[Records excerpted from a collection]
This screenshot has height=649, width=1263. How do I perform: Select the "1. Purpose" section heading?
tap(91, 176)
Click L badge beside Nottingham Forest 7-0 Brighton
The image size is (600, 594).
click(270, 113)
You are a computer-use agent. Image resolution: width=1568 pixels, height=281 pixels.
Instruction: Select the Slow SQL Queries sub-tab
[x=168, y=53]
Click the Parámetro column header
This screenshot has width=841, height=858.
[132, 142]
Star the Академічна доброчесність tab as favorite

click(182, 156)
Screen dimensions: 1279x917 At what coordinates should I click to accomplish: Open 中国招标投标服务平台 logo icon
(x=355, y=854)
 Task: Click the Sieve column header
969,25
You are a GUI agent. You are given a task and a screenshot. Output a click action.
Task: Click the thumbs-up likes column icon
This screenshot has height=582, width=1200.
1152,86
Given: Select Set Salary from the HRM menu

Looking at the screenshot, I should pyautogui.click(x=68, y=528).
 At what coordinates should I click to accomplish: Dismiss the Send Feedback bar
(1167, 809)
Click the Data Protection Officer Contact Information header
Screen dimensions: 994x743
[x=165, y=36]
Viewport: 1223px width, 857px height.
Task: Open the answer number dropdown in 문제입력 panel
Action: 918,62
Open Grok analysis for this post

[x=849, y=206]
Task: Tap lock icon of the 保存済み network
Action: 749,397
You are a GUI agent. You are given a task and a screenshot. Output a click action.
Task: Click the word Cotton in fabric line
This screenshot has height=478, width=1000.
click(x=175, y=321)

■ **Your task**: Please copy, exactly and with nothing else, the lines above beginning at the line that has "Task: Click the Sieve column header" and ending with the line that has "Task: Click the word Cotton in fabric line".

■ **Exercise solution**:
 Task: Click the Sieve column header
969,25
You are a GUI agent. You are given a task and a screenshot. Output a click action.
Task: Click the thumbs-up likes column icon
This screenshot has height=582, width=1200.
1152,86
Given: Select Set Salary from the HRM menu

Looking at the screenshot, I should pyautogui.click(x=68, y=528).
 At what coordinates should I click to accomplish: Dismiss the Send Feedback bar
(1167, 809)
Click the Data Protection Officer Contact Information header
Screen dimensions: 994x743
[x=165, y=36]
Viewport: 1223px width, 857px height.
Task: Open the answer number dropdown in 문제입력 panel
Action: 918,62
Open Grok analysis for this post

[x=849, y=206]
Task: Tap lock icon of the 保存済み network
Action: 749,397
You are a GUI agent. You are given a task and a screenshot. Output a click action.
Task: Click the word Cotton in fabric line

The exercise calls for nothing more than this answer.